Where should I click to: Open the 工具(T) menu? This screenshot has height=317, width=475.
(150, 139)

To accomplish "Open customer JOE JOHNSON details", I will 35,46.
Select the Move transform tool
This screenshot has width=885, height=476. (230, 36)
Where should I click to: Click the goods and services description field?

--

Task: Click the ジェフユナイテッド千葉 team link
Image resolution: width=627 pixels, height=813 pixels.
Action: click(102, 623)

* * *

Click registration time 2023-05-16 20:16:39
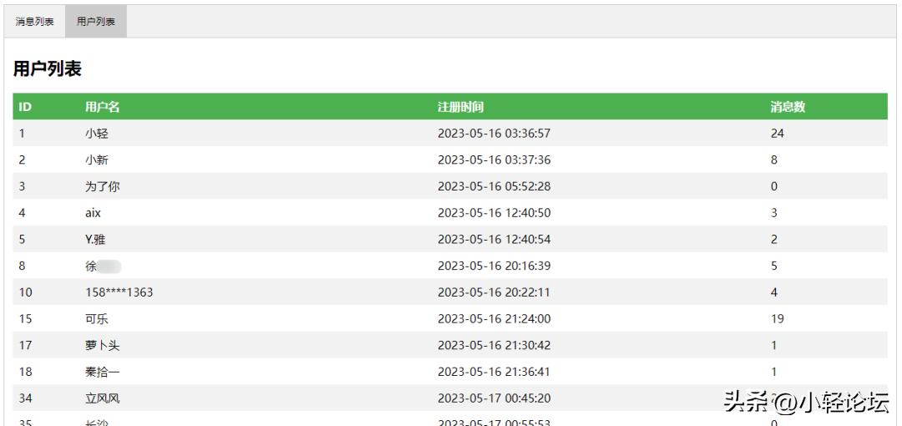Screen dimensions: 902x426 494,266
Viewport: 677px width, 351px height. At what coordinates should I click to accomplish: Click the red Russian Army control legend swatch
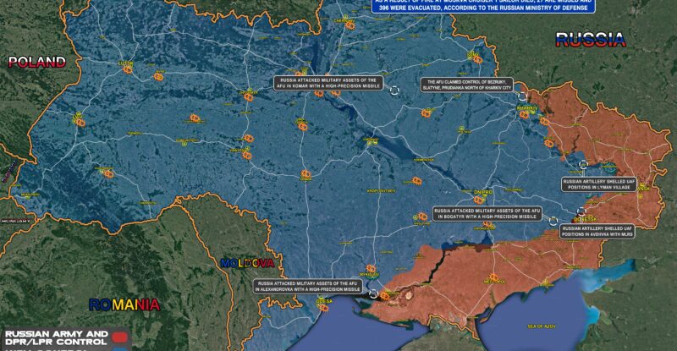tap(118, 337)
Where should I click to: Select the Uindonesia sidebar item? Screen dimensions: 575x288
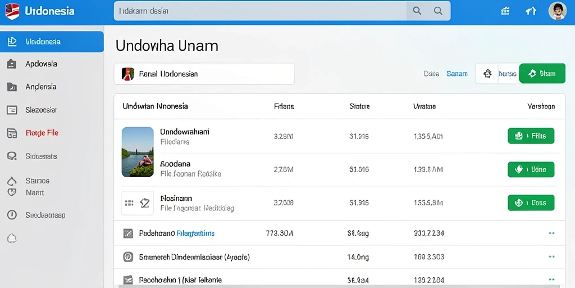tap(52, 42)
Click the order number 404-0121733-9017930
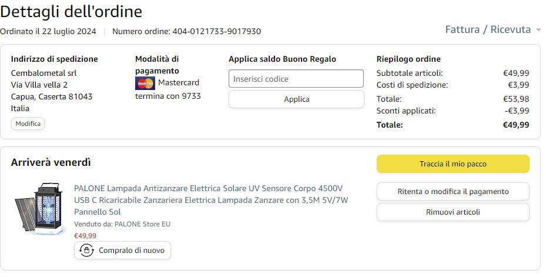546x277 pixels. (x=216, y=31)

> **INSTRUCTIONS TO FOLLOW**:
Which lines above run from the one containing "Select the Move transform tool" to the one containing "Where should I click to: Click"? Give them again exactly, both ends included.

> **REPLY**:
Select the Move transform tool
This screenshot has width=885, height=476. (230, 36)
Where should I click to: Click the goods and services description field?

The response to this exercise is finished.